Copy out the records that follow, leaving every character as it is.

═══ Record extracts

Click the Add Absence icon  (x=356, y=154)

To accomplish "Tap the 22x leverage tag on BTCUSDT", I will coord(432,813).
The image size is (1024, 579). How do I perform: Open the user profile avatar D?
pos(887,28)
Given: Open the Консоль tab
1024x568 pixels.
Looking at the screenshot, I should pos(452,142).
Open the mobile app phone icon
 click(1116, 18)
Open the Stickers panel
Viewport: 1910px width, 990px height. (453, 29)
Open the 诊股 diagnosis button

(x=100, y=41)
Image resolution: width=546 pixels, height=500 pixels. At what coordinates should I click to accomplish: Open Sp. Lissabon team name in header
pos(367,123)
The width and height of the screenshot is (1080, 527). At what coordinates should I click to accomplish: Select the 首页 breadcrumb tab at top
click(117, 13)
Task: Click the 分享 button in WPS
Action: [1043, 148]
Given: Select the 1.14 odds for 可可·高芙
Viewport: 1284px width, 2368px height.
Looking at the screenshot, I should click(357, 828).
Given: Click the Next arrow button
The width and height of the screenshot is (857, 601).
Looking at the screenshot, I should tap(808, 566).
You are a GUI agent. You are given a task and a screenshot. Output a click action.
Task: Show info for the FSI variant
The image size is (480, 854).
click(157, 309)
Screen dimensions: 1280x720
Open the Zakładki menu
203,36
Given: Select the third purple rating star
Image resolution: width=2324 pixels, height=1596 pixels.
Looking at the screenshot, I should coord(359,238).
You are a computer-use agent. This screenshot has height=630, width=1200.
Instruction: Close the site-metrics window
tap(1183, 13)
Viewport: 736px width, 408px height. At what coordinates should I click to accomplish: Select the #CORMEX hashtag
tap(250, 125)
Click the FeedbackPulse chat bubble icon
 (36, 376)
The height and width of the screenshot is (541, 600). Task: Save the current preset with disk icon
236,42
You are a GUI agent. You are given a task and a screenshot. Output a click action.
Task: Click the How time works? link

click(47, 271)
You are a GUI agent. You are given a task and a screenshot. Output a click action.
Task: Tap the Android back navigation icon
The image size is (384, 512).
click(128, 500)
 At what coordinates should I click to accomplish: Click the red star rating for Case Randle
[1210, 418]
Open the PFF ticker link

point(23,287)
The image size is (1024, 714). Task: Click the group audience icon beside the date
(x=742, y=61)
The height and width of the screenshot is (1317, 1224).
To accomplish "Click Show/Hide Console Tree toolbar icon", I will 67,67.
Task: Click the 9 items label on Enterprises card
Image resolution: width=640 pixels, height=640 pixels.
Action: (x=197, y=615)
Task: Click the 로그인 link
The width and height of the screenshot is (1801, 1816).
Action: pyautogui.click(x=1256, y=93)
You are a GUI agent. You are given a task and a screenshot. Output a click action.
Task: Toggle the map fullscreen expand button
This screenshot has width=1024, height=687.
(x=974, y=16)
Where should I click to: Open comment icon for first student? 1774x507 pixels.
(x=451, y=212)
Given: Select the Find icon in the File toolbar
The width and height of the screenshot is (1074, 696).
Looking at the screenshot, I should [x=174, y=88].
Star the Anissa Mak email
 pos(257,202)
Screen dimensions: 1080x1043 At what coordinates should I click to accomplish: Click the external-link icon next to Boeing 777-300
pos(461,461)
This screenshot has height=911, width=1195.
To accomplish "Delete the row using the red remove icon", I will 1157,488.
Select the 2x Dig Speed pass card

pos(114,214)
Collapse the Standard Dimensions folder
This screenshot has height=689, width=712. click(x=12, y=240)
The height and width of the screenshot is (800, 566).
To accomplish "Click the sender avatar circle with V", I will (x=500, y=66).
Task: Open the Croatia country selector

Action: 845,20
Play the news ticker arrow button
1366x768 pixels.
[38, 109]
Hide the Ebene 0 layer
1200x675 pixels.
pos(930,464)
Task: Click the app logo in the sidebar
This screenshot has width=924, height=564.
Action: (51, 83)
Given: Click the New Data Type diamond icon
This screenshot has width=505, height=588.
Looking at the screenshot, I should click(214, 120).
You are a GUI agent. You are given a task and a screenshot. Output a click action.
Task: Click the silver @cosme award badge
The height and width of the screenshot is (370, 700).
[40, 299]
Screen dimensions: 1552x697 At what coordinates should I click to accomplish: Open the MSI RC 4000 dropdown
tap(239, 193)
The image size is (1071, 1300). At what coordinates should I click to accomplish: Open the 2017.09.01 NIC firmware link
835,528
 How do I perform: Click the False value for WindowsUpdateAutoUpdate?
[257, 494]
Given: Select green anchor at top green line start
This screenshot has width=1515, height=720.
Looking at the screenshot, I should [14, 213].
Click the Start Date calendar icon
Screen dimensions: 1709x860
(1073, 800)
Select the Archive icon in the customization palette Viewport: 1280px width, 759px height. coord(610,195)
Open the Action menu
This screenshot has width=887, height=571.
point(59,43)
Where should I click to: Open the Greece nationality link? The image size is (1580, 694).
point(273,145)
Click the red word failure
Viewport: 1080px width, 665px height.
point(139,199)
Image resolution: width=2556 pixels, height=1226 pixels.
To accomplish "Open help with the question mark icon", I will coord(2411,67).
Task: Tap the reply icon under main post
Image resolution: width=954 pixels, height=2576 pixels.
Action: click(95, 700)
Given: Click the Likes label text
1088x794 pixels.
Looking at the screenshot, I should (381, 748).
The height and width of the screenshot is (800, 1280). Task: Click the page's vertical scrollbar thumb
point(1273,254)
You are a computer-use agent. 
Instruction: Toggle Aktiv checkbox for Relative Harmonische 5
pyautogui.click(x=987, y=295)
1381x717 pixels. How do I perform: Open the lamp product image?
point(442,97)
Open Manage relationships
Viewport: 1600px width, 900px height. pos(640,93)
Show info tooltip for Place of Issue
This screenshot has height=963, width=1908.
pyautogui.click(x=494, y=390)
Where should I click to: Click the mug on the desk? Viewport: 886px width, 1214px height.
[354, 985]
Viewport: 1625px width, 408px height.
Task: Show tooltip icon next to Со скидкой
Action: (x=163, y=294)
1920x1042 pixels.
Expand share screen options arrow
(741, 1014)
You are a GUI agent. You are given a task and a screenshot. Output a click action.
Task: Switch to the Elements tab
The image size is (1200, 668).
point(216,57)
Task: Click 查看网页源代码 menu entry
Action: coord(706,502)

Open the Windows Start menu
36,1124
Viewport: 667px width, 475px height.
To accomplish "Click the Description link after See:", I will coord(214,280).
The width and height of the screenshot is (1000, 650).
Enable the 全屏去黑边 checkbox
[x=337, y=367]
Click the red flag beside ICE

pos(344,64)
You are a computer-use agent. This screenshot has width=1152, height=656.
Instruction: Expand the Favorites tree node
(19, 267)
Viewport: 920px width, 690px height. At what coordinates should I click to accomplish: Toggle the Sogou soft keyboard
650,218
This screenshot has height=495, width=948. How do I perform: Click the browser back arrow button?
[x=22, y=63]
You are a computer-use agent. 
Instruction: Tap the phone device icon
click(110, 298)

══════

Response area:
Click the Add Absence icon  (x=356, y=154)

To accomplish "Tap the 22x leverage tag on BTCUSDT", I will coord(432,813).
The image size is (1024, 579). How do I perform: Open the user profile avatar D?
pos(887,28)
Given: Open the Консоль tab
1024x568 pixels.
Looking at the screenshot, I should pos(452,142).
Open the mobile app phone icon
 click(1116, 18)
Open the Stickers panel
Viewport: 1910px width, 990px height. (453, 29)
Open the 诊股 diagnosis button

(x=100, y=41)
Image resolution: width=546 pixels, height=500 pixels. At what coordinates should I click to accomplish: Open Sp. Lissabon team name in header
pos(367,123)
The width and height of the screenshot is (1080, 527). At what coordinates should I click to accomplish: Select the 首页 breadcrumb tab at top
click(117, 13)
Task: Click the 分享 button in WPS
Action: [1043, 148]
Given: Select the 1.14 odds for 可可·高芙
Viewport: 1284px width, 2368px height.
Looking at the screenshot, I should click(357, 828).
Given: Click the Next arrow button
The width and height of the screenshot is (857, 601).
Looking at the screenshot, I should tap(808, 566).
You are a GUI agent. You are given a task and a screenshot. Output a click action.
Task: Show info for the FSI variant
The image size is (480, 854).
click(157, 309)
Screen dimensions: 1280x720
Open the Zakładki menu
203,36
Given: Select the third purple rating star
Image resolution: width=2324 pixels, height=1596 pixels.
Looking at the screenshot, I should coord(359,238).
You are a computer-use agent. This screenshot has height=630, width=1200.
Instruction: Close the site-metrics window
tap(1183, 13)
Viewport: 736px width, 408px height. At what coordinates should I click to accomplish: Select the #CORMEX hashtag
tap(250, 125)
Click the FeedbackPulse chat bubble icon
 (36, 376)
The height and width of the screenshot is (541, 600). Task: Save the current preset with disk icon
236,42
You are a GUI agent. You are given a task and a screenshot. Output a click action.
Task: Click the How time works? link

click(47, 271)
You are a GUI agent. You are given a task and a screenshot. Output a click action.
Task: Tap the Android back navigation icon
The image size is (384, 512).
click(128, 500)
 At what coordinates should I click to accomplish: Click the red star rating for Case Randle
[1210, 418]
Open the PFF ticker link

point(23,287)
The image size is (1024, 714). Task: Click the group audience icon beside the date
(x=742, y=61)
The height and width of the screenshot is (1317, 1224).
To accomplish "Click Show/Hide Console Tree toolbar icon", I will 67,67.
Task: Click the 9 items label on Enterprises card
Image resolution: width=640 pixels, height=640 pixels.
Action: (x=197, y=615)
Task: Click the 로그인 link
The width and height of the screenshot is (1801, 1816).
Action: pyautogui.click(x=1256, y=93)
You are a GUI agent. You are given a task and a screenshot. Output a click action.
Task: Toggle the map fullscreen expand button
This screenshot has width=1024, height=687.
(x=974, y=16)
Where should I click to: Open comment icon for first student? 1774x507 pixels.
(x=451, y=212)
Given: Select the Find icon in the File toolbar
The width and height of the screenshot is (1074, 696).
Looking at the screenshot, I should [x=174, y=88].
Star the Anissa Mak email
 pos(257,202)
Screen dimensions: 1080x1043 At what coordinates should I click to accomplish: Click the external-link icon next to Boeing 777-300
pos(461,461)
This screenshot has height=911, width=1195.
To accomplish "Delete the row using the red remove icon", I will 1157,488.
Select the 2x Dig Speed pass card

pos(114,214)
Collapse the Standard Dimensions folder
This screenshot has height=689, width=712. click(x=12, y=240)
The height and width of the screenshot is (800, 566).
To accomplish "Click the sender avatar circle with V", I will (x=500, y=66).
Task: Open the Croatia country selector

Action: 845,20
Play the news ticker arrow button
1366x768 pixels.
[38, 109]
Hide the Ebene 0 layer
1200x675 pixels.
pos(930,464)
Task: Click the app logo in the sidebar
This screenshot has width=924, height=564.
Action: (51, 83)
Given: Click the New Data Type diamond icon
This screenshot has width=505, height=588.
Looking at the screenshot, I should click(214, 120).
You are a GUI agent. You are given a task and a screenshot. Output a click action.
Task: Click the silver @cosme award badge
The height and width of the screenshot is (370, 700).
[40, 299]
Screen dimensions: 1552x697 At what coordinates should I click to accomplish: Open the MSI RC 4000 dropdown
tap(239, 193)
The image size is (1071, 1300). At what coordinates should I click to accomplish: Open the 2017.09.01 NIC firmware link
835,528
 How do I perform: Click the False value for WindowsUpdateAutoUpdate?
[257, 494]
Given: Select green anchor at top green line start
This screenshot has width=1515, height=720.
Looking at the screenshot, I should [14, 213].
Click the Start Date calendar icon
Screen dimensions: 1709x860
(1073, 800)
Select the Archive icon in the customization palette Viewport: 1280px width, 759px height. coord(610,195)
Open the Action menu
This screenshot has width=887, height=571.
point(59,43)
Where should I click to: Open the Greece nationality link? The image size is (1580, 694).
point(273,145)
Click the red word failure
Viewport: 1080px width, 665px height.
point(139,199)
Image resolution: width=2556 pixels, height=1226 pixels.
To accomplish "Open help with the question mark icon", I will coord(2411,67).
Task: Tap the reply icon under main post
Image resolution: width=954 pixels, height=2576 pixels.
Action: click(95, 700)
Given: Click the Likes label text
1088x794 pixels.
Looking at the screenshot, I should (381, 748).
The height and width of the screenshot is (800, 1280). Task: Click the page's vertical scrollbar thumb
point(1273,254)
You are a computer-use agent. 
Instruction: Toggle Aktiv checkbox for Relative Harmonische 5
pyautogui.click(x=987, y=295)
1381x717 pixels. How do I perform: Open the lamp product image?
point(442,97)
Open Manage relationships
Viewport: 1600px width, 900px height. pos(640,93)
Show info tooltip for Place of Issue
This screenshot has height=963, width=1908.
pyautogui.click(x=494, y=390)
Where should I click to: Click the mug on the desk? Viewport: 886px width, 1214px height.
[354, 985]
Viewport: 1625px width, 408px height.
Task: Show tooltip icon next to Со скидкой
Action: (x=163, y=294)
1920x1042 pixels.
Expand share screen options arrow
(741, 1014)
You are a GUI agent. You are given a task and a screenshot. Output a click action.
Task: Switch to the Elements tab
The image size is (1200, 668).
point(216,57)
Task: Click 查看网页源代码 menu entry
Action: coord(706,502)

Open the Windows Start menu
36,1124
Viewport: 667px width, 475px height.
To accomplish "Click the Description link after See:", I will coord(214,280).
The width and height of the screenshot is (1000, 650).
Enable the 全屏去黑边 checkbox
[x=337, y=367]
Click the red flag beside ICE

pos(344,64)
You are a computer-use agent. This screenshot has width=1152, height=656.
Instruction: Expand the Favorites tree node
(19, 267)
Viewport: 920px width, 690px height. At what coordinates should I click to accomplish: Toggle the Sogou soft keyboard
650,218
This screenshot has height=495, width=948. How do I perform: Click the browser back arrow button?
[x=22, y=63]
You are a computer-use agent. 
Instruction: Tap the phone device icon
click(110, 298)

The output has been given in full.